PROBLEM TO WORK ON:
Write out again only the lines that run from the start of the entries to the line containing "Given: Click the plus icon to add new", both included.
╭─ EXERCISE DATA
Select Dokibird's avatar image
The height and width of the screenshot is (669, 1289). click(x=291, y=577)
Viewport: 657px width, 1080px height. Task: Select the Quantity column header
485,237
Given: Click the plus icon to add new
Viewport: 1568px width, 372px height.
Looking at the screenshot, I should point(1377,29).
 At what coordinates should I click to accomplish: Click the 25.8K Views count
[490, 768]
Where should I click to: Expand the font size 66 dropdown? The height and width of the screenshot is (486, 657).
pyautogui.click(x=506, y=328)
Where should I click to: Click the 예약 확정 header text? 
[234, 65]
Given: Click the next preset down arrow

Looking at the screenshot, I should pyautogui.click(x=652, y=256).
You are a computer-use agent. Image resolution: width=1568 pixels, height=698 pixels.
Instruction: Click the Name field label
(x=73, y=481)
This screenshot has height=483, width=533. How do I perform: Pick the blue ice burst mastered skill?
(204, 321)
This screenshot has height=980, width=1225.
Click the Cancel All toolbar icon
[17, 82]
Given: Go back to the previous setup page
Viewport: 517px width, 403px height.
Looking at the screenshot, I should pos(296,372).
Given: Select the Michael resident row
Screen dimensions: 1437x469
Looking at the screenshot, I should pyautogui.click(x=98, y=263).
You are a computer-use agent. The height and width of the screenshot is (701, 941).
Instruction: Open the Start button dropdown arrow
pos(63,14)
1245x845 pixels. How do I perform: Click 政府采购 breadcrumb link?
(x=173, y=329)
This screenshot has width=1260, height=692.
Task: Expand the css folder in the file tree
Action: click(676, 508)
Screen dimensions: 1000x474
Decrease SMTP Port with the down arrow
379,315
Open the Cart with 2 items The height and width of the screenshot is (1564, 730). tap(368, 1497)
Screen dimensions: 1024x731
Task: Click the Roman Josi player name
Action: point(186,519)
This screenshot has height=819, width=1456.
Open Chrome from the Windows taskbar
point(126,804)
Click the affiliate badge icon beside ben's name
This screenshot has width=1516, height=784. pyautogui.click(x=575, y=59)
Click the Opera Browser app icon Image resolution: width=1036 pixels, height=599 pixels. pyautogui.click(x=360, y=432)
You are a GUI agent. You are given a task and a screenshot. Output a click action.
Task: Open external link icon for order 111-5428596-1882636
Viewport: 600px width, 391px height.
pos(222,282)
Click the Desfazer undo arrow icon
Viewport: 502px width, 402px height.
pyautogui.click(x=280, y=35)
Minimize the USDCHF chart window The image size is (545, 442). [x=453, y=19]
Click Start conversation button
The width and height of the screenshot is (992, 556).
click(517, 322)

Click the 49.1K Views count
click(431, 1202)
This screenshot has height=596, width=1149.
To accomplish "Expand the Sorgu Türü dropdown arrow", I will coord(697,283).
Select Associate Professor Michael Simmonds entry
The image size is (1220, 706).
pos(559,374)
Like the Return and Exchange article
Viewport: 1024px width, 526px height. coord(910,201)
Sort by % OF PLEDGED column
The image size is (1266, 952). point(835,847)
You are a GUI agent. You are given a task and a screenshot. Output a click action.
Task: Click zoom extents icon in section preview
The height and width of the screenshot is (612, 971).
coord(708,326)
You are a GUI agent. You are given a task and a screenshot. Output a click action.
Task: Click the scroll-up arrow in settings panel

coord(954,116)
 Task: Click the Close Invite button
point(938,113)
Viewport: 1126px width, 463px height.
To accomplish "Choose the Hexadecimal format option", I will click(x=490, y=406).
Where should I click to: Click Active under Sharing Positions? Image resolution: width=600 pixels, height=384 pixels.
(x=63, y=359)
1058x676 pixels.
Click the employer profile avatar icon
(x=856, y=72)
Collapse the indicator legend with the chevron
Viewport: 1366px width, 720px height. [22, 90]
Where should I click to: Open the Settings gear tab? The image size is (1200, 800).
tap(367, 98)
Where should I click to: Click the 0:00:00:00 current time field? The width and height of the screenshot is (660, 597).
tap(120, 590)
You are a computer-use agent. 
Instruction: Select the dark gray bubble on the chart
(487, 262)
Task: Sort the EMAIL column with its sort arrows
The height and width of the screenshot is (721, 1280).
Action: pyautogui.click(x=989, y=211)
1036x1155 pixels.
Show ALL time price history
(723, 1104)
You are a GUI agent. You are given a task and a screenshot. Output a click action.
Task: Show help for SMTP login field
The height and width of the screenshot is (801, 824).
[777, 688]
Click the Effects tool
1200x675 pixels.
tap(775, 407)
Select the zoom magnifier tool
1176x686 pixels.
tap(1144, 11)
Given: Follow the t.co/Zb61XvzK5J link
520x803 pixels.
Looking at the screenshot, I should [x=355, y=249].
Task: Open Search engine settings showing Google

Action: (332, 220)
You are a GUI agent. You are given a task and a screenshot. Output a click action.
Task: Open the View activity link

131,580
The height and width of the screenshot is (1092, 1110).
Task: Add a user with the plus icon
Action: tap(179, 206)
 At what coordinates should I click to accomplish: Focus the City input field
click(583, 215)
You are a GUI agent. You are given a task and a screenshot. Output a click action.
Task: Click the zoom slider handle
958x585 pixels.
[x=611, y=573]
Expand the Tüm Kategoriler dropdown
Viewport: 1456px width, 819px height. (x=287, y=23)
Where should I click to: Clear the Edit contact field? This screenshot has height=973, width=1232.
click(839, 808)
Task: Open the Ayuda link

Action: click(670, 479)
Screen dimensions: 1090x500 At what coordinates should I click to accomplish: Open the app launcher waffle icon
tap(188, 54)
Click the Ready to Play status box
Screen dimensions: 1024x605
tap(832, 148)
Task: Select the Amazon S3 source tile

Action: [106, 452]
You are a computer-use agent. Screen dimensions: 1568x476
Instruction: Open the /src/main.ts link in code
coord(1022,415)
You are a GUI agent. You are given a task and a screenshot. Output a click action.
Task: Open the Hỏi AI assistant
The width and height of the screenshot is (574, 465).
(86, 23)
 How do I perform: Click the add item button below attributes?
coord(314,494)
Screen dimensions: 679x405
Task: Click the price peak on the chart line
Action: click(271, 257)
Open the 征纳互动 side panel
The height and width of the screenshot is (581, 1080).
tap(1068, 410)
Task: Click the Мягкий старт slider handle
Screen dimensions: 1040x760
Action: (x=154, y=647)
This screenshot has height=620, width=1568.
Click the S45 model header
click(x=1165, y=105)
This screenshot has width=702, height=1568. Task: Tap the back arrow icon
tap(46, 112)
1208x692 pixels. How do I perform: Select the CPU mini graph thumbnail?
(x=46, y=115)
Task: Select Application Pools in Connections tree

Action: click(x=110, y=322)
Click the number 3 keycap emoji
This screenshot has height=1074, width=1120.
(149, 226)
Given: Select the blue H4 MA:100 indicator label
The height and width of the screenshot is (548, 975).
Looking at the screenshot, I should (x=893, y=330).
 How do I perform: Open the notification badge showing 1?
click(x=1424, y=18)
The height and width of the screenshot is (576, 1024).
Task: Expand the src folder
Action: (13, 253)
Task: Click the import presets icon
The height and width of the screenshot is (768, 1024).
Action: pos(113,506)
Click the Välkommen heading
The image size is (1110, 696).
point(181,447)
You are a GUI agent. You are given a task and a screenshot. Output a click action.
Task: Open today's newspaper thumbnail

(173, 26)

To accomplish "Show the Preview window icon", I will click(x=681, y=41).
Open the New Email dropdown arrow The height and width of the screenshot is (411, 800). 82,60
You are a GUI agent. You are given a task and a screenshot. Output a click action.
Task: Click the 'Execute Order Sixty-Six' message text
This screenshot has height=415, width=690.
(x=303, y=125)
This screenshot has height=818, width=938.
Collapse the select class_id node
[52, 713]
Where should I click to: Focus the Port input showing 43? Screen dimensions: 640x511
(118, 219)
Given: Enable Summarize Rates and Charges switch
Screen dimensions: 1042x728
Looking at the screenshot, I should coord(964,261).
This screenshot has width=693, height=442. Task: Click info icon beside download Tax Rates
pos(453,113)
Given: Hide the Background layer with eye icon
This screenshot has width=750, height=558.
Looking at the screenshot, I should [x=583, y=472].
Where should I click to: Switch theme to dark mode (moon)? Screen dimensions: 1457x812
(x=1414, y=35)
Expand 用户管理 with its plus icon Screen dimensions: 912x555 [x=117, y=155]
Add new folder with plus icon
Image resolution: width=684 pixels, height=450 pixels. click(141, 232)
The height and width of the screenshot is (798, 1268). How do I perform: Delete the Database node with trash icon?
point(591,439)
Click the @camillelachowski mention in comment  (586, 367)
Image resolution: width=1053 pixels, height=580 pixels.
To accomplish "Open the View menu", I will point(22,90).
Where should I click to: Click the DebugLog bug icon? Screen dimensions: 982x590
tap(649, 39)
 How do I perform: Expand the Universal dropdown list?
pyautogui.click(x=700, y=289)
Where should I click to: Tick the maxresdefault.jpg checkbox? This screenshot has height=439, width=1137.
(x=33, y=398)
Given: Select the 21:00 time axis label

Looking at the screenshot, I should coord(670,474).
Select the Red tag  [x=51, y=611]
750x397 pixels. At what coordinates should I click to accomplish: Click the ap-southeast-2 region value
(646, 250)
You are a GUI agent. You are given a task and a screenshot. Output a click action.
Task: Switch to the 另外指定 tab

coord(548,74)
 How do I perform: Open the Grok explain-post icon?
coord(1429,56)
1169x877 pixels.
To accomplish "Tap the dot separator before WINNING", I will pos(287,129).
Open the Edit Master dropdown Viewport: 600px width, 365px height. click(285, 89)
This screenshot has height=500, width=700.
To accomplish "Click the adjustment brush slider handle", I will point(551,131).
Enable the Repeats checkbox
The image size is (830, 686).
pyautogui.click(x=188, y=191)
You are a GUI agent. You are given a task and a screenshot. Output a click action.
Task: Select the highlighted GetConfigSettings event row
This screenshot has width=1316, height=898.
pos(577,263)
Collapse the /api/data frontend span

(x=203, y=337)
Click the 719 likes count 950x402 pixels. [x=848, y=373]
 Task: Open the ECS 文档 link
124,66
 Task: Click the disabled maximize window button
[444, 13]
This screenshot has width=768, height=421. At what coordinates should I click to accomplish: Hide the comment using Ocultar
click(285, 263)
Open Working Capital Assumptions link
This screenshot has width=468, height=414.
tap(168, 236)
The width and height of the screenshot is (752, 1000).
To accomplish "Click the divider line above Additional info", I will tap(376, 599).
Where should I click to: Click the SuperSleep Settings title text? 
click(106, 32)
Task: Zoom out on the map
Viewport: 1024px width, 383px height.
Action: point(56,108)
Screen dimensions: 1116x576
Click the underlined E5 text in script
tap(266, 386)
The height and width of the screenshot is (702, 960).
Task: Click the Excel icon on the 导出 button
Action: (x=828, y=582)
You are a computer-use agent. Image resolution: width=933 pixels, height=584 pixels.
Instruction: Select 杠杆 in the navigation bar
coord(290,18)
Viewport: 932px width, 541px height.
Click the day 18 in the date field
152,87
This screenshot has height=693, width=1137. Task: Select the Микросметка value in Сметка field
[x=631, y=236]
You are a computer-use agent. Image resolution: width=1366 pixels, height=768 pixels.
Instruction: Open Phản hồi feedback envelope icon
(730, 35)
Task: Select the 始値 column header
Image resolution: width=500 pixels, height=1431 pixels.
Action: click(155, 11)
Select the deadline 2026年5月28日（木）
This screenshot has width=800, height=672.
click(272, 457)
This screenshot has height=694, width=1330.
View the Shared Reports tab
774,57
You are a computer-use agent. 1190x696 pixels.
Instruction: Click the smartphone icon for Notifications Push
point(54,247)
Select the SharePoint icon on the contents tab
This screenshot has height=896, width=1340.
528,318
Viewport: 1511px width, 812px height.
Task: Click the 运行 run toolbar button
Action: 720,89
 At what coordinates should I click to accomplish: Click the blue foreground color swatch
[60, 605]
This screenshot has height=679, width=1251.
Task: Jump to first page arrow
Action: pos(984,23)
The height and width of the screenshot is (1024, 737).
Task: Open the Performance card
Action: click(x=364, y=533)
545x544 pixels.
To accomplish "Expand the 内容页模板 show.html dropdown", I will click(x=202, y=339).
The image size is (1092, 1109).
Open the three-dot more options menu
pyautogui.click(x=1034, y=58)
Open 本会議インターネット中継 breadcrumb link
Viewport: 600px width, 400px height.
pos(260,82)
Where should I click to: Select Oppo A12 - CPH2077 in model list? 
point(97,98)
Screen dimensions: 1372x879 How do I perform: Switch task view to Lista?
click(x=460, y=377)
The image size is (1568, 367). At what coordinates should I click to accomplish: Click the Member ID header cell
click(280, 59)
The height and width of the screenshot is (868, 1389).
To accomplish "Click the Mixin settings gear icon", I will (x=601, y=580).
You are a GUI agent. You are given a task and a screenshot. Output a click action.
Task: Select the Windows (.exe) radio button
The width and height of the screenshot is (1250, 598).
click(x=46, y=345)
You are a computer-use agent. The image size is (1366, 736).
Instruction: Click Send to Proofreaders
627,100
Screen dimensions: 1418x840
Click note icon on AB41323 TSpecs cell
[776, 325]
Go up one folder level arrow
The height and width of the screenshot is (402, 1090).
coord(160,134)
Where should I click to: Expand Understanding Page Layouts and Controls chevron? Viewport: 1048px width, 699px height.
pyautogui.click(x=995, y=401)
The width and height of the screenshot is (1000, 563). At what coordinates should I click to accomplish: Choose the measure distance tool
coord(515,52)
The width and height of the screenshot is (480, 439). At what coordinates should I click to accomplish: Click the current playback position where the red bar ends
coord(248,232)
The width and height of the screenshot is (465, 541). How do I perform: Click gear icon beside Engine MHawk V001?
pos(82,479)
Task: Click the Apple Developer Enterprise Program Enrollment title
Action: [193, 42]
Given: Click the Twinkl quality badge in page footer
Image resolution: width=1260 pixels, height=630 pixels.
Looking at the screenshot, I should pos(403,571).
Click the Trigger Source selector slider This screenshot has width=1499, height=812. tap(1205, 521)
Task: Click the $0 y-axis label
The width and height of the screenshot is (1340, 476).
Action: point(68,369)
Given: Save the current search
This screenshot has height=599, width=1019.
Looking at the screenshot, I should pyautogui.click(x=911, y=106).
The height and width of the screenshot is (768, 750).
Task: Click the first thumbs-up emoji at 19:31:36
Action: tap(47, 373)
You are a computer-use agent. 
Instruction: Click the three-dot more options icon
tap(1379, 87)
╰─
OUTPUT BELOW:
Select Dokibird's avatar image
The height and width of the screenshot is (669, 1289). click(x=291, y=577)
Viewport: 657px width, 1080px height. Task: Select the Quantity column header
485,237
Given: Click the plus icon to add new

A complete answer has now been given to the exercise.